Hopkins Manuscript Material
We put out five examples of Hopkins’ very distinctive handwriting, which included an entry in the St Aloysius’ Church notice book for 6 April 1879 in which he details the upcoming Holy Week activities (834/1), his final vows (ref. 1/4/3), and a doodle of the spiralling tendrils of white bryony.
Hopkins the Jesuit
The Jesuits are meticulous record-keepers, and individuals can often be traced through the records of the various institutions at which they were learning and working. This was a particularly interesting section to prepare as I discovered a host of Jesuit sources in which Hopkins’ name appeared, thanks to Alfred Thomas SJ’s meticulous volume, Hopkins the Jesuit: The Years of Training (Oxford University Press, 1969). Items on display here included his entry in the Province register (ref. 14/2/5), which included another example of his handwriting in the form of his signature cut out from a letter, the Mount Street Minister’s log (ref. CM/1/6/6) which tells us his comings and goings from the community and the days he preached in the church and, my personal favourite, the minute book of the St Beuno’s Debating Club (ref. 974/14). Hopkins appears several times in the latter and it was open to a page where he was listed as speaking for the motion that “The practice of keeping a diary is exceedingly useful and worthy they adoption of all”, on 20 December 1874. The motion was carried. Hopkins’ obituary in the Jesuit publication Letters and Notices was also displayed, striking for its lack of mention of his poetry.
Poems and their Inspiration
Hopkins wrote many of his best known poems while he was at St Beuno’s from 1874 to 1877. The surrounding area affected him deeply and he referenced them in his poems and his journals. St Beuno’s overlooks a broad fertile valley, and in the far distance Eryri (Snowdonia) is visible. The valley contains two small rivers, the Clwyd and the Elwy, and their confluence is not far from St Beuno’s.

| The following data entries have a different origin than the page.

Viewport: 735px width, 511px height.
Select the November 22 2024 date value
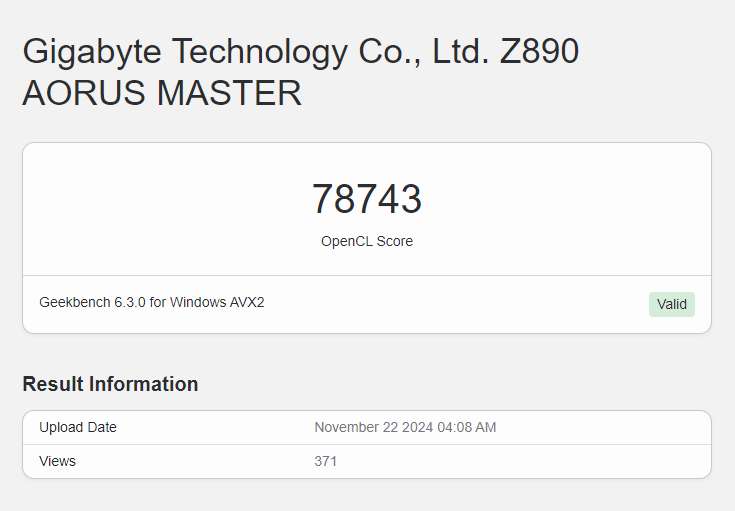click(x=375, y=427)
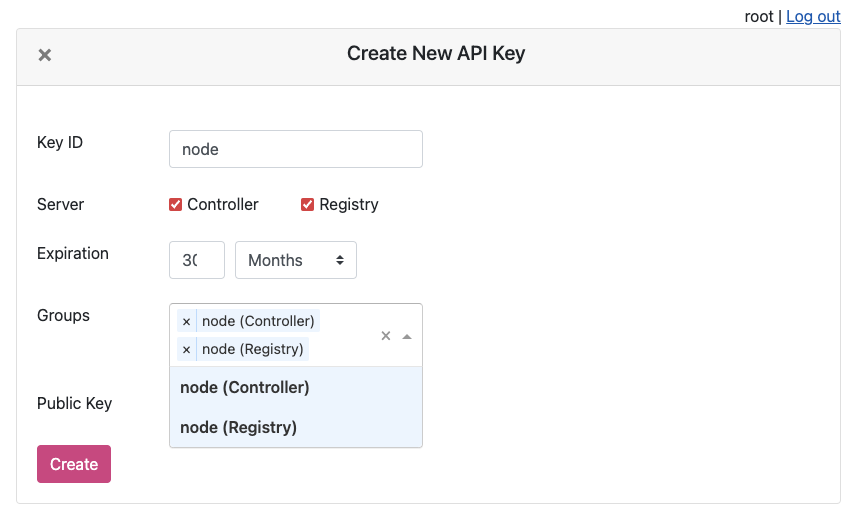Screen dimensions: 848x520
Task: Clear all selected groups
Action: click(386, 336)
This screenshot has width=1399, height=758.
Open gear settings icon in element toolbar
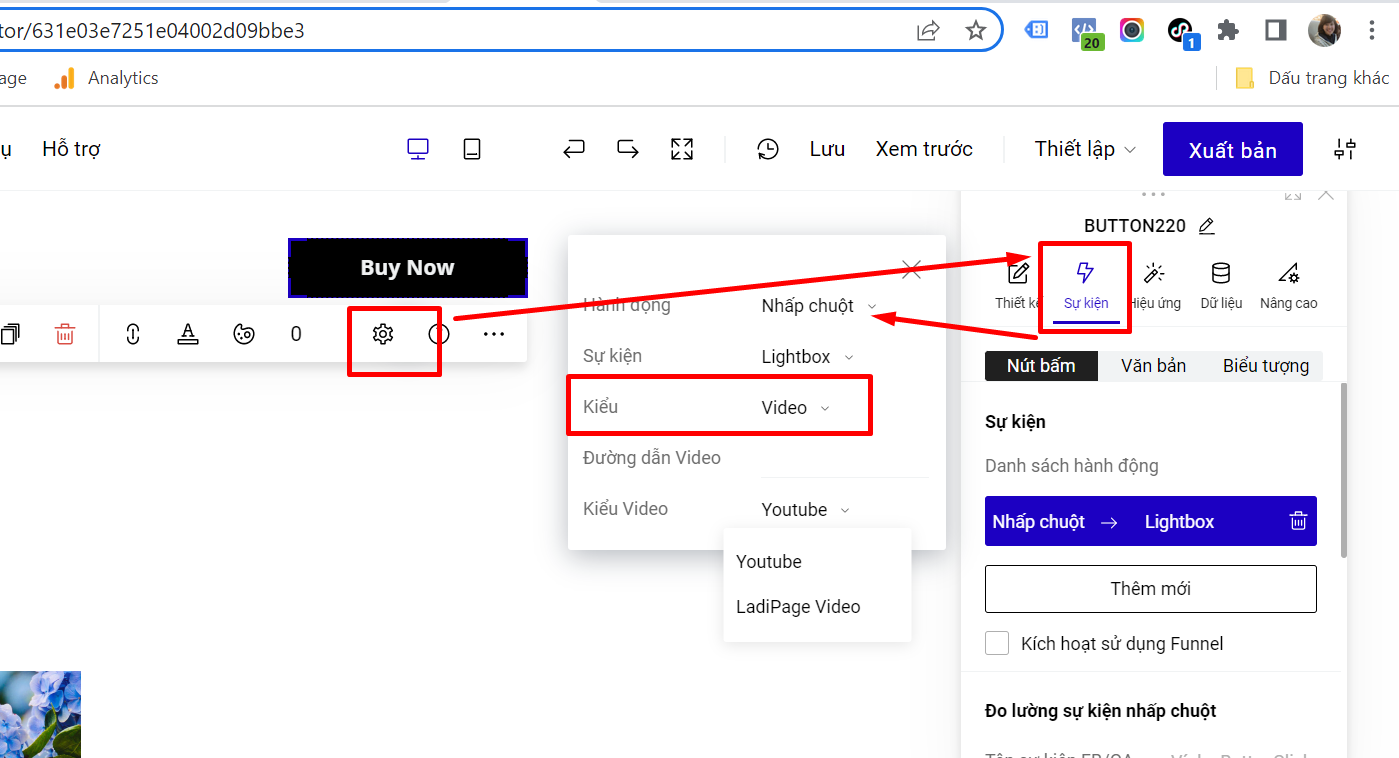pyautogui.click(x=382, y=334)

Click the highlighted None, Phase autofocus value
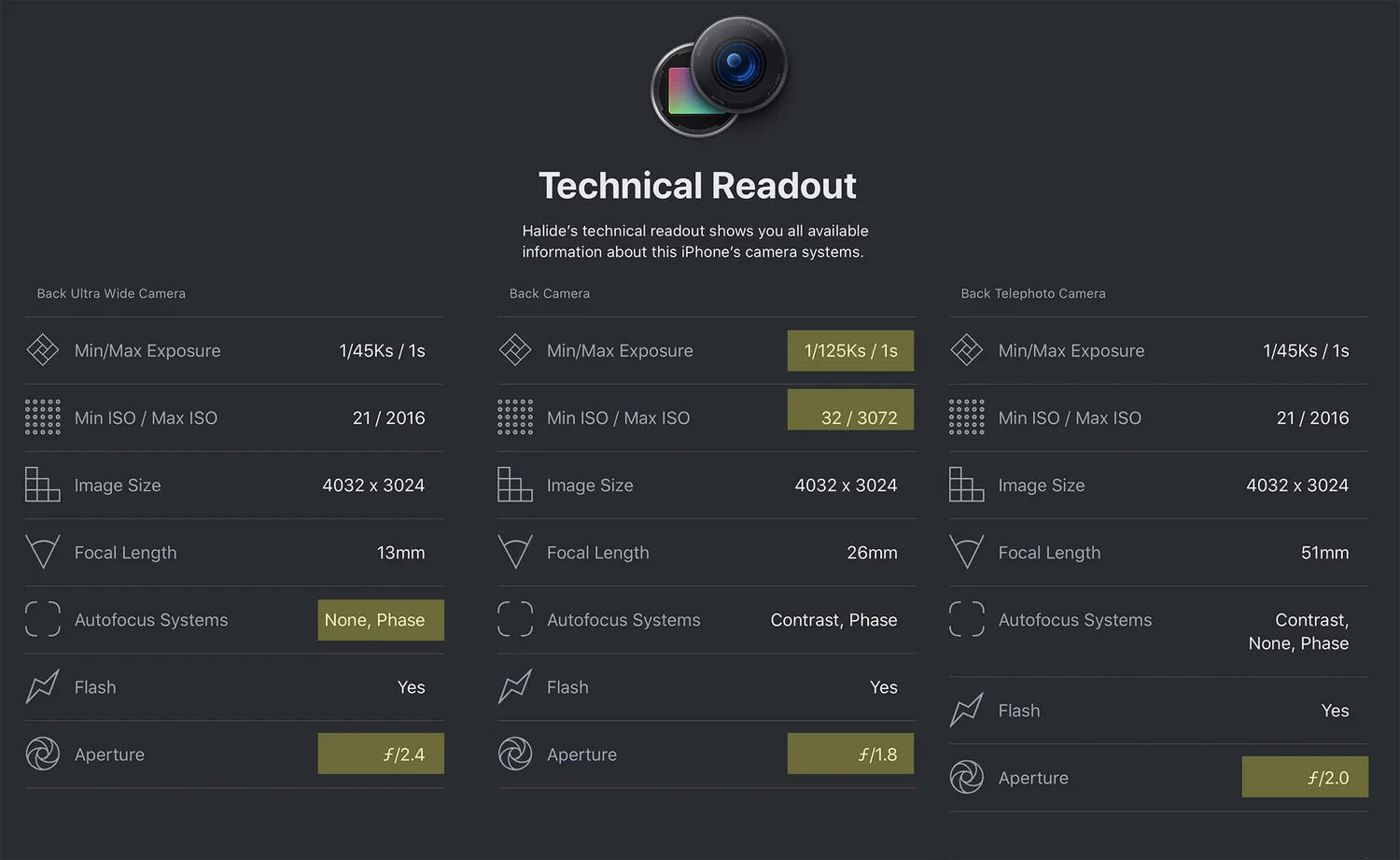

In Hopkins’ poem In the valley of the Elwy he refers to its ‘woods, waters, meadows, combes, vales’, and another of Hopkins’ poems written in this period, Moonrise, references Manaefa, the hillside into which St Beuno’s is built. For this section, photographs of St Beuno’s and Manaefa were displayed along with the poems that they inspired.
Poets’ Corner Memorial Plaque
On 8 December 1975 a memorial to Gerard Manley Hopkins was unveiled in Westminster Abbey by the Duke of Norfolk, and a wreath laid on it by L. Handley Derry, Hopkins’ great nephew. Sir John Gielgud read a selection of Hopkins’ poems during the ceremony. Hopkins was the first Roman Catholic to be commemorated in the Abbey since Dryden in 1700. The impetus for the plaque to be installed came from Fr Alfred Thomas SJ (1925-1984), a Jesuit priest who made the study of Hopkins his life’s work. Thomas set up the original Hopkins Society in 1969 and organised annual lectures and sermons from leading Hopkins scholars, Jesuits, poets and theologians. Displayed in here were an order of service and invitation for the unveiling and dedication of the memorial to Hopkins at Westminster Abbey (ref. SJ/57/3/4/2) and various press cuttings about the unveiling (ref. SJ/57/3/4/2).
What came as a surprise when preparing for this exhibition was just how much material we had when we started looking. When we were first approached, I warned the organisers that we had only a few items in Hopkins’ handwriting, but that we would try to find other related material, so it was very exciting that we were able to fill our display area with relevant archival material.